▶ _INSTRUCTIONS TO FOLLOW_
Could you copy out all of the material below, replacing every "Screen dimensions" with "Screen size" and leaving everything else unchanged?

▶ _SOURCE RECORDS_
- - - - - - -

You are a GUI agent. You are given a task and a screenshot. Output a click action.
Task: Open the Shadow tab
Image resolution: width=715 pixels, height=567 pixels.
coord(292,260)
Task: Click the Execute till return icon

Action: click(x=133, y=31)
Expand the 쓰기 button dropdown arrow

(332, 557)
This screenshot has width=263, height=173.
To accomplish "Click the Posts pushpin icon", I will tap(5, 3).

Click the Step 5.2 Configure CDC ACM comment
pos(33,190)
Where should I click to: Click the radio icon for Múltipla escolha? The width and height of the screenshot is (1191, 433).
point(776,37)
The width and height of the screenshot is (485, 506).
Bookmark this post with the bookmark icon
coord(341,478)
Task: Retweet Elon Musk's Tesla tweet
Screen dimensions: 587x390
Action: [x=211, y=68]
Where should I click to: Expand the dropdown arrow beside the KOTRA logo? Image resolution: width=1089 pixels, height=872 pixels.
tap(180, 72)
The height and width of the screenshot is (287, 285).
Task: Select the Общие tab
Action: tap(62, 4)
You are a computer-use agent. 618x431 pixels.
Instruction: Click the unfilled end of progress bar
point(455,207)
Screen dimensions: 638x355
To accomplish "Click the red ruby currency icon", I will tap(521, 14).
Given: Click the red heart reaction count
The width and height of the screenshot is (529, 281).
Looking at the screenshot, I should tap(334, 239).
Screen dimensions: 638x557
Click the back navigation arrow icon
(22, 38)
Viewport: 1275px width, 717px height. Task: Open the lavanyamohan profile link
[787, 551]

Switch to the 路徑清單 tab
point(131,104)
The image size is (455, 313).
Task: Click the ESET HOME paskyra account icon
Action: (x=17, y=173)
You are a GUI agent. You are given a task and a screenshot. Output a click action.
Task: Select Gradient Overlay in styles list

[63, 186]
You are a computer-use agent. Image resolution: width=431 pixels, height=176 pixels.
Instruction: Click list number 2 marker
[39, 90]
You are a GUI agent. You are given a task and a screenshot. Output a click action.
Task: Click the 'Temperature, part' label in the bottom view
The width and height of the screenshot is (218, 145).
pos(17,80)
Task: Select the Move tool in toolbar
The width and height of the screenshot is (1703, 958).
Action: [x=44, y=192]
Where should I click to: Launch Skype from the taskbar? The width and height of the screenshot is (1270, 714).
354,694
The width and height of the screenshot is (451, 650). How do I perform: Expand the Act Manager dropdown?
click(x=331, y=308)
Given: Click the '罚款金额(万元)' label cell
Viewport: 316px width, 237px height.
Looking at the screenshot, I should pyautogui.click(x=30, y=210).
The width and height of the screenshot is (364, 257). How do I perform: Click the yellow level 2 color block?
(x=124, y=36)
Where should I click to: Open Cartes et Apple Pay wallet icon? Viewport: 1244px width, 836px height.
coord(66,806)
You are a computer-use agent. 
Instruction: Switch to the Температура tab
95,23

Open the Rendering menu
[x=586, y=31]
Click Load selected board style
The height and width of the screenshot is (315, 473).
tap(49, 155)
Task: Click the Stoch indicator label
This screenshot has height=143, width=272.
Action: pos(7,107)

- - - - - - -

▶ _EXERCISE OUTPUT_
You are a GUI agent. You are given a task and a screenshot. Output a click action.
Task: Open the Shadow tab
Image resolution: width=715 pixels, height=567 pixels.
coord(292,260)
Task: Click the Execute till return icon

Action: click(x=133, y=31)
Expand the 쓰기 button dropdown arrow

(332, 557)
This screenshot has width=263, height=173.
To accomplish "Click the Posts pushpin icon", I will tap(5, 3).

Click the Step 5.2 Configure CDC ACM comment
pos(33,190)
Where should I click to: Click the radio icon for Múltipla escolha? The width and height of the screenshot is (1191, 433).
point(776,37)
The width and height of the screenshot is (485, 506).
Bookmark this post with the bookmark icon
coord(341,478)
Task: Retweet Elon Musk's Tesla tweet
Screen size: 587x390
Action: [x=211, y=68]
Where should I click to: Expand the dropdown arrow beside the KOTRA logo? Image resolution: width=1089 pixels, height=872 pixels.
tap(180, 72)
The height and width of the screenshot is (287, 285).
Task: Select the Общие tab
Action: tap(62, 4)
You are a computer-use agent. 618x431 pixels.
Instruction: Click the unfilled end of progress bar
point(455,207)
Screen size: 638x355
To accomplish "Click the red ruby currency icon", I will tap(521, 14).
Given: Click the red heart reaction count
The width and height of the screenshot is (529, 281).
Looking at the screenshot, I should tap(334, 239).
Screen size: 638x557
Click the back navigation arrow icon
(22, 38)
Viewport: 1275px width, 717px height. Task: Open the lavanyamohan profile link
[787, 551]

Switch to the 路徑清單 tab
point(131,104)
The image size is (455, 313).
Task: Click the ESET HOME paskyra account icon
Action: (x=17, y=173)
You are a GUI agent. You are given a task and a screenshot. Output a click action.
Task: Select Gradient Overlay in styles list

[63, 186]
You are a computer-use agent. Image resolution: width=431 pixels, height=176 pixels.
Instruction: Click list number 2 marker
[39, 90]
You are a GUI agent. You are given a task and a screenshot. Output a click action.
Task: Click the 'Temperature, part' label in the bottom view
The width and height of the screenshot is (218, 145).
pos(17,80)
Task: Select the Move tool in toolbar
The width and height of the screenshot is (1703, 958).
Action: [x=44, y=192]
Where should I click to: Launch Skype from the taskbar? The width and height of the screenshot is (1270, 714).
354,694
The width and height of the screenshot is (451, 650). How do I perform: Expand the Act Manager dropdown?
click(x=331, y=308)
Given: Click the '罚款金额(万元)' label cell
Viewport: 316px width, 237px height.
Looking at the screenshot, I should pyautogui.click(x=30, y=210).
The width and height of the screenshot is (364, 257). How do I perform: Click the yellow level 2 color block?
(x=124, y=36)
Where should I click to: Open Cartes et Apple Pay wallet icon? Viewport: 1244px width, 836px height.
coord(66,806)
You are a computer-use agent. 
Instruction: Switch to the Температура tab
95,23

Open the Rendering menu
[x=586, y=31]
Click Load selected board style
The height and width of the screenshot is (315, 473).
tap(49, 155)
Task: Click the Stoch indicator label
This screenshot has height=143, width=272.
Action: pos(7,107)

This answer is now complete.